- **WHAT THE TASK REQUIRES**
In this exercise, every entry is to be copied exactly.

- **DATA SUPPLIED**
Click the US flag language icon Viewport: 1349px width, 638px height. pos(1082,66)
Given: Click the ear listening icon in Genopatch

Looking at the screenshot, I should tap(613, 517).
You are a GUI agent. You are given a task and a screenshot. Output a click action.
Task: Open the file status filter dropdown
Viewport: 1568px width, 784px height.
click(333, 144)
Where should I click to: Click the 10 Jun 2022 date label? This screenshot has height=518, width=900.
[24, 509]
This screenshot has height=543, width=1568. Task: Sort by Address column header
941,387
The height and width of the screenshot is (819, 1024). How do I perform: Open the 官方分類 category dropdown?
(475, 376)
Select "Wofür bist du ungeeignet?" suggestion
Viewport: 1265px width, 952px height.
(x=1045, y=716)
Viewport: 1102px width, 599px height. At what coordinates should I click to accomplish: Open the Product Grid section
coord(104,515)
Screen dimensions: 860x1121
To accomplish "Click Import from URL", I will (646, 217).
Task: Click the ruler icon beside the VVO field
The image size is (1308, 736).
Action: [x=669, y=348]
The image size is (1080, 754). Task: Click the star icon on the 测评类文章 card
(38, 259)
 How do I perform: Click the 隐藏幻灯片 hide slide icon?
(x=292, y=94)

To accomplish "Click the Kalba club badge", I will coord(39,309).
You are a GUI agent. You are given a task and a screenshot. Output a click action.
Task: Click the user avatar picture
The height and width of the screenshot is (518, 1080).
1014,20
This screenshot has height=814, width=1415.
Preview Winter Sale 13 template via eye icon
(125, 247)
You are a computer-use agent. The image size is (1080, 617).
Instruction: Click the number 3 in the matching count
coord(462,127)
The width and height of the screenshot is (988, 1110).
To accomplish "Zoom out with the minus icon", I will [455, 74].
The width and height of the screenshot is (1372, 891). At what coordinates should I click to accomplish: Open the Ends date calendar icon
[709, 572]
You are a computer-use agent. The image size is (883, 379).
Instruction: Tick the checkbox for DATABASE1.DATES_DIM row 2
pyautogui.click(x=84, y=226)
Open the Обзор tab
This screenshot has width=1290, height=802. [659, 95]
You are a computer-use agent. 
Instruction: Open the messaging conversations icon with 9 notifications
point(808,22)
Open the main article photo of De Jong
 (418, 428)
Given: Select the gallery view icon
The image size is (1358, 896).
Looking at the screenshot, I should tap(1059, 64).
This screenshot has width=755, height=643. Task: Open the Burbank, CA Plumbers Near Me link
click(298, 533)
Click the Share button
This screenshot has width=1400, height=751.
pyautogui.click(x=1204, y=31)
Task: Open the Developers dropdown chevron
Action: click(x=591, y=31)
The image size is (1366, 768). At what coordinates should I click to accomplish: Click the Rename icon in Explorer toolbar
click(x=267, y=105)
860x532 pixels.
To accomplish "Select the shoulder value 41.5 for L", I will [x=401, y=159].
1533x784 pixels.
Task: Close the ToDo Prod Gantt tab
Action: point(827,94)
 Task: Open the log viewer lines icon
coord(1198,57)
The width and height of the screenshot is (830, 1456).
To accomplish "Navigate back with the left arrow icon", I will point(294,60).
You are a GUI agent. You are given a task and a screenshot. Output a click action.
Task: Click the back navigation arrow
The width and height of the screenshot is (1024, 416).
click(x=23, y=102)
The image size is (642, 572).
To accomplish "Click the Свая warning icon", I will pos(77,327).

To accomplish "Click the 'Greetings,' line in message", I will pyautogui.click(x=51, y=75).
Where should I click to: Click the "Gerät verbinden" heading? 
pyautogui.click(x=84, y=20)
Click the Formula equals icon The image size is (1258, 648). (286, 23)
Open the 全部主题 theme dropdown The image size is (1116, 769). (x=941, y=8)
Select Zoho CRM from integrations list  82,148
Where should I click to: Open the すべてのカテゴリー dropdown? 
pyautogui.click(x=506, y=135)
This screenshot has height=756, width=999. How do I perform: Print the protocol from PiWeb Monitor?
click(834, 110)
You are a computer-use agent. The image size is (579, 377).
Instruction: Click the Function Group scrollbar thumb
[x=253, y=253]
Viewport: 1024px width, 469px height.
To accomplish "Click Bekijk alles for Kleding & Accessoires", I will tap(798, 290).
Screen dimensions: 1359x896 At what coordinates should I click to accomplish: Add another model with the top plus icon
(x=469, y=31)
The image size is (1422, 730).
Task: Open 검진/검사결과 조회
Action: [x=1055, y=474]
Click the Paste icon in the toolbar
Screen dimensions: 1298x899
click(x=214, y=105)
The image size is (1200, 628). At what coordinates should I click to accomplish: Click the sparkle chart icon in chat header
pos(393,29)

- **REPLY**
Click the US flag language icon Viewport: 1349px width, 638px height. pos(1082,66)
Given: Click the ear listening icon in Genopatch

Looking at the screenshot, I should tap(613, 517).
You are a GUI agent. You are given a task and a screenshot. Output a click action.
Task: Open the file status filter dropdown
Viewport: 1568px width, 784px height.
click(333, 144)
Where should I click to: Click the 10 Jun 2022 date label? This screenshot has height=518, width=900.
[24, 509]
This screenshot has height=543, width=1568. Task: Sort by Address column header
941,387
The height and width of the screenshot is (819, 1024). How do I perform: Open the 官方分類 category dropdown?
(475, 376)
Select "Wofür bist du ungeeignet?" suggestion
Viewport: 1265px width, 952px height.
(x=1045, y=716)
Viewport: 1102px width, 599px height. At what coordinates should I click to accomplish: Open the Product Grid section
coord(104,515)
Screen dimensions: 860x1121
To accomplish "Click Import from URL", I will (646, 217).
Task: Click the ruler icon beside the VVO field
The image size is (1308, 736).
Action: [x=669, y=348]
The image size is (1080, 754). Task: Click the star icon on the 测评类文章 card
(38, 259)
 How do I perform: Click the 隐藏幻灯片 hide slide icon?
(x=292, y=94)

To accomplish "Click the Kalba club badge", I will coord(39,309).
You are a GUI agent. You are given a task and a screenshot. Output a click action.
Task: Click the user avatar picture
The height and width of the screenshot is (518, 1080).
1014,20
This screenshot has height=814, width=1415.
Preview Winter Sale 13 template via eye icon
(125, 247)
You are a computer-use agent. The image size is (1080, 617).
Instruction: Click the number 3 in the matching count
coord(462,127)
The width and height of the screenshot is (988, 1110).
To accomplish "Zoom out with the minus icon", I will [455, 74].
The width and height of the screenshot is (1372, 891). At what coordinates should I click to accomplish: Open the Ends date calendar icon
[709, 572]
You are a computer-use agent. The image size is (883, 379).
Instruction: Tick the checkbox for DATABASE1.DATES_DIM row 2
pyautogui.click(x=84, y=226)
Open the Обзор tab
This screenshot has width=1290, height=802. [659, 95]
You are a computer-use agent. 
Instruction: Open the messaging conversations icon with 9 notifications
point(808,22)
Open the main article photo of De Jong
 (418, 428)
Given: Select the gallery view icon
The image size is (1358, 896).
Looking at the screenshot, I should tap(1059, 64).
This screenshot has width=755, height=643. Task: Open the Burbank, CA Plumbers Near Me link
click(298, 533)
Click the Share button
This screenshot has width=1400, height=751.
pyautogui.click(x=1204, y=31)
Task: Open the Developers dropdown chevron
Action: click(x=591, y=31)
The image size is (1366, 768). At what coordinates should I click to accomplish: Click the Rename icon in Explorer toolbar
click(x=267, y=105)
860x532 pixels.
To accomplish "Select the shoulder value 41.5 for L", I will [x=401, y=159].
1533x784 pixels.
Task: Close the ToDo Prod Gantt tab
Action: point(827,94)
 Task: Open the log viewer lines icon
coord(1198,57)
The width and height of the screenshot is (830, 1456).
To accomplish "Navigate back with the left arrow icon", I will point(294,60).
You are a GUI agent. You are given a task and a screenshot. Output a click action.
Task: Click the back navigation arrow
The width and height of the screenshot is (1024, 416).
click(x=23, y=102)
The image size is (642, 572).
To accomplish "Click the Свая warning icon", I will pos(77,327).

To accomplish "Click the 'Greetings,' line in message", I will pyautogui.click(x=51, y=75).
Where should I click to: Click the "Gerät verbinden" heading? 
pyautogui.click(x=84, y=20)
Click the Formula equals icon The image size is (1258, 648). (286, 23)
Open the 全部主题 theme dropdown The image size is (1116, 769). (x=941, y=8)
Select Zoho CRM from integrations list  82,148
Where should I click to: Open the すべてのカテゴリー dropdown? 
pyautogui.click(x=506, y=135)
This screenshot has height=756, width=999. How do I perform: Print the protocol from PiWeb Monitor?
click(834, 110)
You are a computer-use agent. The image size is (579, 377).
Instruction: Click the Function Group scrollbar thumb
[x=253, y=253]
Viewport: 1024px width, 469px height.
To accomplish "Click Bekijk alles for Kleding & Accessoires", I will tap(798, 290).
Screen dimensions: 1359x896 At what coordinates should I click to accomplish: Add another model with the top plus icon
(x=469, y=31)
The image size is (1422, 730).
Task: Open 검진/검사결과 조회
Action: [x=1055, y=474]
Click the Paste icon in the toolbar
Screen dimensions: 1298x899
click(x=214, y=105)
The image size is (1200, 628). At what coordinates should I click to accomplish: Click the sparkle chart icon in chat header
pos(393,29)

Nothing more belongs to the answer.